The Solution to Your Problem

Trust me, I know how you feel. You're reading this on a device of some sort. You do everything on a device these days. Your attention is frayed. Your focus is distracted. You're life is being sucked whole into the never-ending glow of a nearly unbroken wall of screens. Well, I've got the solution. It's so simple, you'll wonder why you didn't think of it. You need need another screen. According to Wired's Clive Thompson, working on multiple screens can help you focus. "A profusion of devices can help focus one's attention rather than fracture it. A pile of browser tabs on your laptop becomes mentally confusing; tasks get hidden and maybe forgotten. But when screens are physically separate, the problem evaporates."

+ This could be true, but it's part of a larger trend I've written about: Solving the problems caused by technology with more technology. It's like trying to use heroin to kick your methadone habit.

+ Then again, using a separate device for writing (even one that's running MS-DOS) seems to work for George R.R. Martin.

2

Kids These Days

"Children are not just getting caught in the crossfire, they are also likely to be specific targets." The New Yorker's Robin Wright shares some troubling numbers that add up to a new reality in world of wars without rules. The New Way of War: Killing the Children.

3

Family Units

Violent exchanges between Israel and Hamas mark an increasingly unstable Middle East as Israelis and Palestinians react to "the kidnapping and killing of three Israeli teenagers in the West Bank last month and the grisly revenge killing of a Palestinian teenager in Jerusalem last week."

+ Forward: "The families of murdered Israeli teen Naftali Fraenkel and murdered Palestinian teen Mohammed Abu Khdeir are drawing comfort from an unexpected source: each other."

4

Forgive and Forget?

"I beg your forgiveness, too, for the sins of omission on the part of Church leaders who did not respond adequately to reports of abuse made by family members, as well as by abuse victims themselves." So said Pope Francis during a meeting with sex-abuse victims. The head of the world's largest survivor network (sadly, it has more than 18,000 members) responds with a list of fifteen better ways for him to act.

5

Waxing Brazilian

America has never been this excited about a World Cup. While this is our biggest reaction to the world event, it's not our first. So is America's passion for soccer real or fad? The World Cup took off in America this year in part because we are more desperate than ever to be discussing the same topic at the same time.

+ We crashed the party for a while, but now it's down to the semifinals. As the NYT's George Vecsey explains, this stage of the tournament remains an inner sanctum until further notice.

+ He was born deaf. He lost his sight as a teen. So now he has to sense the World Cup.

6

The Big Merge

The race among the Internet giants has moved from the information superhighway to the terrestrial highway.
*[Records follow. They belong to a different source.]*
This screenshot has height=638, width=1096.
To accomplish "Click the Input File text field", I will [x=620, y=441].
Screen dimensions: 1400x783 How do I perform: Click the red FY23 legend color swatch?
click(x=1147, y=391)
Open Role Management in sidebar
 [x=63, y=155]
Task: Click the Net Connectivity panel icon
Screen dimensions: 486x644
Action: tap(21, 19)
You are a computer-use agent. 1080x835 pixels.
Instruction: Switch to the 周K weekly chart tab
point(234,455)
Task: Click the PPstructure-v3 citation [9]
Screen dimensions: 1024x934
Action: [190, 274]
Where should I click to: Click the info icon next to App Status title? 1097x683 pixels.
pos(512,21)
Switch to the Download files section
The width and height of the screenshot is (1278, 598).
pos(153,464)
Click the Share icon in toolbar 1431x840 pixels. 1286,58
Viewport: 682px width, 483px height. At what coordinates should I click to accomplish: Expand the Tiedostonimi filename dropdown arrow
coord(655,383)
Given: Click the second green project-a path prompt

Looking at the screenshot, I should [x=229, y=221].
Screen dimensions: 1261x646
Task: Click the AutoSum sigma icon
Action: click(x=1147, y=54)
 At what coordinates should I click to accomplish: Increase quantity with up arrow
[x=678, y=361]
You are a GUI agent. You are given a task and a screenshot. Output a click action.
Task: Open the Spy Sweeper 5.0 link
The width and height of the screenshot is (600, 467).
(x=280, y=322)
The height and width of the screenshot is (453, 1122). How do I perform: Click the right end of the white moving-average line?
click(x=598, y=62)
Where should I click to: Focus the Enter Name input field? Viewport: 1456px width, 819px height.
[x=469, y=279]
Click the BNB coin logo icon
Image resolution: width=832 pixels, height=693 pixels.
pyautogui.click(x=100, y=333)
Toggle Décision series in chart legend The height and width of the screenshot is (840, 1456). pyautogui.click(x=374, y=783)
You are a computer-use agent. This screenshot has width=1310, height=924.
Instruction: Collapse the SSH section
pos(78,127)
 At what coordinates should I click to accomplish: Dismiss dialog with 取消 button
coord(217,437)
And the finish line is your front door. ReCode takes you inside Google's big plan to race Amazon to your door. (I live in an Apple household, so whoever arrives first should beware of iDog...)

7

Too Much Heaven

They once wrote three number one hits in a single afternoon. They were part of "one of the strangest, most complicated, most brilliant groups ever to achieve pop stardom. They rose from nothing in the backwater of Australia to conquer the music world as teenagers, then lost everything and did it all over again." Now the last brother, Barry Gibb, looks back on the monster hits, the long-simmering feuds and the tragedy of life as a Bee Gee.

8

Index Page

The chance that a teenager in a New York City jail has a history of traumatic brain injury is one in two. The ratio of public relations specialists to journalists working in the United States is 4.6 to one. And the Harper's Index is online.

9

The Unread

You can throw the book at 'em, but you can't make them read. The WSJ studies Amazon's popular highlights feature in an attempt to find this summer's most unread book.

10

The Bottom of the News

"German doctors say they have treated a Motorhead fan whose headbanging habit ultimately led to a brain injury, but that the risk to metal fans in general is so small they don't need to give up the shaking." And they said rock was dead.

+ The geographic legacy of Seinfeld. It was show about somewhere. And here are 25 future stars who were on Seinfeld.

+ Selfies are ruining the Tour de France.

+ Fireworks filmed by a drone. Thankfully, in this case, the drone didn't fire back.